## What you are asked to do
If a line comes after the one containing "You are a computer-use agent. 600x705 pixels.", leave it out; copy every line before it, and that line too, exactly as written, starting from the first line of the entries.

## Data to process
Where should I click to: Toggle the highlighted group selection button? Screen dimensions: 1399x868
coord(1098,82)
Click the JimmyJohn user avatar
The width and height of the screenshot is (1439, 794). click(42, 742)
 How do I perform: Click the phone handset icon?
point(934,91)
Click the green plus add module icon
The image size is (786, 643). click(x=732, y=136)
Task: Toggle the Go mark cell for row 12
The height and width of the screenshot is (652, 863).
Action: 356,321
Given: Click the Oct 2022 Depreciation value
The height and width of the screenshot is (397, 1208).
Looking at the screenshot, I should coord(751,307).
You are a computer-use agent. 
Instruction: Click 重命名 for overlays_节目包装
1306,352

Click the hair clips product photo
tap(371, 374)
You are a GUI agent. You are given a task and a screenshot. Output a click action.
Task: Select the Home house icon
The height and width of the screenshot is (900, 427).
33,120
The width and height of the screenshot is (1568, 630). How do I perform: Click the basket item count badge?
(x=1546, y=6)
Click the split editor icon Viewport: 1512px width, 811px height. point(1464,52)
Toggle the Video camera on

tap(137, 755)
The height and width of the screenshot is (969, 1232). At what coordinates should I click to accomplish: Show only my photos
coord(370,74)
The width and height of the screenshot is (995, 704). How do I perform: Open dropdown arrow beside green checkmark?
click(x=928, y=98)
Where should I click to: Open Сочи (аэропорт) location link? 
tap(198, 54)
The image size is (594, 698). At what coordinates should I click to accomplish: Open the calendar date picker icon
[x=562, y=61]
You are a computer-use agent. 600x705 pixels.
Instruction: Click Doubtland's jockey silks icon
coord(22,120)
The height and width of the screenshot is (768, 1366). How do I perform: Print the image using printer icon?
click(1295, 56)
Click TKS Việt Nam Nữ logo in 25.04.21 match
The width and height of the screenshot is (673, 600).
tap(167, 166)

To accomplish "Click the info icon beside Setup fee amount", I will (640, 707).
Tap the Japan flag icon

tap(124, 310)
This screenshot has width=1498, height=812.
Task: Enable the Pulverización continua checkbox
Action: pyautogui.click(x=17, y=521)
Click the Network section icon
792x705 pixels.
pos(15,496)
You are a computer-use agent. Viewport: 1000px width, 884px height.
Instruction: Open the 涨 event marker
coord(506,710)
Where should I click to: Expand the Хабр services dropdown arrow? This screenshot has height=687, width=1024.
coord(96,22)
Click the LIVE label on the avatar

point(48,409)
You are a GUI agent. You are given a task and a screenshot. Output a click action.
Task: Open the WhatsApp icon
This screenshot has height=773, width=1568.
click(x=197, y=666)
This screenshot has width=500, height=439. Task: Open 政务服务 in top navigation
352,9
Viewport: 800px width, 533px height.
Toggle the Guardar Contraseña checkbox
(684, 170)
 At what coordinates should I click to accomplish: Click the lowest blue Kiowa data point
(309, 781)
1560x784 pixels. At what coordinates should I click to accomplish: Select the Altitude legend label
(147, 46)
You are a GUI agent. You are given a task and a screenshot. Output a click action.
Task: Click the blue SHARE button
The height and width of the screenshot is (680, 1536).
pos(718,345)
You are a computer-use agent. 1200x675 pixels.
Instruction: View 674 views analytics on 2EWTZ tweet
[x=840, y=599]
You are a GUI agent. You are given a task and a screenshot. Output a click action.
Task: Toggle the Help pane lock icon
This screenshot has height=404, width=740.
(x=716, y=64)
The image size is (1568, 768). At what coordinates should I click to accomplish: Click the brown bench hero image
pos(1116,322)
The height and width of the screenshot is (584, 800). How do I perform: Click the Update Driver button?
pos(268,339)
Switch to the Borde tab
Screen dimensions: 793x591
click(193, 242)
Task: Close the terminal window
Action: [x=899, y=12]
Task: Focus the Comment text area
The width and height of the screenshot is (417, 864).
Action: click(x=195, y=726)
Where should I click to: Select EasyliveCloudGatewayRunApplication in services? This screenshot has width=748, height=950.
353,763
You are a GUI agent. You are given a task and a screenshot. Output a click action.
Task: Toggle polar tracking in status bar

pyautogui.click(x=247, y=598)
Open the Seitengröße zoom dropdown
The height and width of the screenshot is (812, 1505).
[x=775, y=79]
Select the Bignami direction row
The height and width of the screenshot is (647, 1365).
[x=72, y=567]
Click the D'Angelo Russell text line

## Your solution
Where should I click to: Toggle the highlighted group selection button? Screen dimensions: 1399x868
coord(1098,82)
Click the JimmyJohn user avatar
The width and height of the screenshot is (1439, 794). click(42, 742)
 How do I perform: Click the phone handset icon?
point(934,91)
Click the green plus add module icon
The image size is (786, 643). click(x=732, y=136)
Task: Toggle the Go mark cell for row 12
The height and width of the screenshot is (652, 863).
Action: 356,321
Given: Click the Oct 2022 Depreciation value
The height and width of the screenshot is (397, 1208).
Looking at the screenshot, I should coord(751,307).
You are a computer-use agent. 
Instruction: Click 重命名 for overlays_节目包装
1306,352

Click the hair clips product photo
tap(371, 374)
You are a GUI agent. You are given a task and a screenshot. Output a click action.
Task: Select the Home house icon
The height and width of the screenshot is (900, 427).
33,120
The width and height of the screenshot is (1568, 630). How do I perform: Click the basket item count badge?
(x=1546, y=6)
Click the split editor icon Viewport: 1512px width, 811px height. point(1464,52)
Toggle the Video camera on

tap(137, 755)
The height and width of the screenshot is (969, 1232). At what coordinates should I click to accomplish: Show only my photos
coord(370,74)
The width and height of the screenshot is (995, 704). How do I perform: Open dropdown arrow beside green checkmark?
click(x=928, y=98)
Where should I click to: Open Сочи (аэропорт) location link? 
tap(198, 54)
The image size is (594, 698). At what coordinates should I click to accomplish: Open the calendar date picker icon
[x=562, y=61]
You are a computer-use agent. 600x705 pixels.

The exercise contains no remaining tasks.